# IT works in Australia



## Saurabh (Sep 13, 2015)

Hi,

This is Saurabh Banerjee from India, my wife Shilpi got good bands in IELTES exam (7.5 out of 10) and she wants to do Research in Food and Nutrition from New-Zealand best universities.She hold 2+ years of work experience in teaching in a College in our home town Raipur.Let me know how and what all requirements are needed to switch over to Australia.

Also i belong from IT sector and hold 3+ years of work experience as a Business Development Manager herein Raipur company so if possible you can guide me if there is any job regarding my field as well.

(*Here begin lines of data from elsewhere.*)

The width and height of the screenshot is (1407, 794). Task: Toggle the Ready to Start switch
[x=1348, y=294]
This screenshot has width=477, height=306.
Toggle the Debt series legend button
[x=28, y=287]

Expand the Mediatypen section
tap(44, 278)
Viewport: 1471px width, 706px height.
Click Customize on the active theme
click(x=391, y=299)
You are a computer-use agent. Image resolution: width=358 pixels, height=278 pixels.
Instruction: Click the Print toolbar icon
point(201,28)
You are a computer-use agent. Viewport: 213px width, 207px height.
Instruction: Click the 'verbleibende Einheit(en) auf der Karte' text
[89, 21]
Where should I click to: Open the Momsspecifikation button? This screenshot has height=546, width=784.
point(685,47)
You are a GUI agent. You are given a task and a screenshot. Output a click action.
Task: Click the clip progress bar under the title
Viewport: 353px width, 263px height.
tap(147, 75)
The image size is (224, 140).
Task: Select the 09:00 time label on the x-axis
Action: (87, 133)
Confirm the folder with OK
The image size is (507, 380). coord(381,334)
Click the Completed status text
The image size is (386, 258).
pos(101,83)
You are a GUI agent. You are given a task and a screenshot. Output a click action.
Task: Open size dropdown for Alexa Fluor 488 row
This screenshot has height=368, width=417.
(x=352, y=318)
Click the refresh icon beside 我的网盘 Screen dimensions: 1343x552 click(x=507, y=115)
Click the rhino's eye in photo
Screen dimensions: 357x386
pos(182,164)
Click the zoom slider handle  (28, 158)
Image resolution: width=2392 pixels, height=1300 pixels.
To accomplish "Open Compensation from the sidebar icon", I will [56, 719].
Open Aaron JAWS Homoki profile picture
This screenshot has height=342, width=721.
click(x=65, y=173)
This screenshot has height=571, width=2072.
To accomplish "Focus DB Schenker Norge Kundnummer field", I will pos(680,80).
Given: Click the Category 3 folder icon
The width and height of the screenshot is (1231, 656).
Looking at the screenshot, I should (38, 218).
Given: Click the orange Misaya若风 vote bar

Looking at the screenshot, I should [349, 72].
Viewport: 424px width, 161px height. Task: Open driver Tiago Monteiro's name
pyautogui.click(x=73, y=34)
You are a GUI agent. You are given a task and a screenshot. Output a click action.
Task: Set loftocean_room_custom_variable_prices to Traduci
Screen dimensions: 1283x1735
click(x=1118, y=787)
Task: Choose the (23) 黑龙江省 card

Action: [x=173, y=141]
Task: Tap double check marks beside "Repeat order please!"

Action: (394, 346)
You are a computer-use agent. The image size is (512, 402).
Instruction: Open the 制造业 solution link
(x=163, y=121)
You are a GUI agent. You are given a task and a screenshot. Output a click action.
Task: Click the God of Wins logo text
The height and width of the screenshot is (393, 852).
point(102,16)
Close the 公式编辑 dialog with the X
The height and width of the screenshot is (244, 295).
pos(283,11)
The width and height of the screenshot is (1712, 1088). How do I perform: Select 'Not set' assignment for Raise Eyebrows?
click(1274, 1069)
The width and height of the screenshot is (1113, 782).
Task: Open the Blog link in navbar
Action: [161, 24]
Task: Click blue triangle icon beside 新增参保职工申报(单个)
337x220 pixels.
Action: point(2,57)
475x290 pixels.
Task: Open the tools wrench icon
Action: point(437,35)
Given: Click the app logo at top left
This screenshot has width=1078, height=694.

We are looking to shift by next year in the month of February

Here is my direct nunmber:+919179686283
Skype id:newbig.boss

Waiting for your response

Regards,
Saurabh Banerjee


----------



## jobadsaustralia (Sep 1, 2015)

Hi Saurabh, there is a lot of vacant jobs in Australia and I'm sure that you will not spent a lot of time looking for it. Just check some job ads online and you will surely found it.


----------



## depende (Feb 19, 2013)

@jobsadssustralia please don't mislead people! The IT market is low and it takes up to 12 months to get an entry level IT job!!!


----------



## Verystormy (Sep 14, 2015)

Teaching or research at a university would normally require a phd


----------



## lance365 (Sep 27, 2015)

All the best with the seach!


----------



## akshayata (Sep 29, 2015)

Hi, 

I am living in Sydney and on Husband's 457 visa. I am looking for job in IT sector. 
Is there any suggestion to get job quickly. 

Akshayata


----------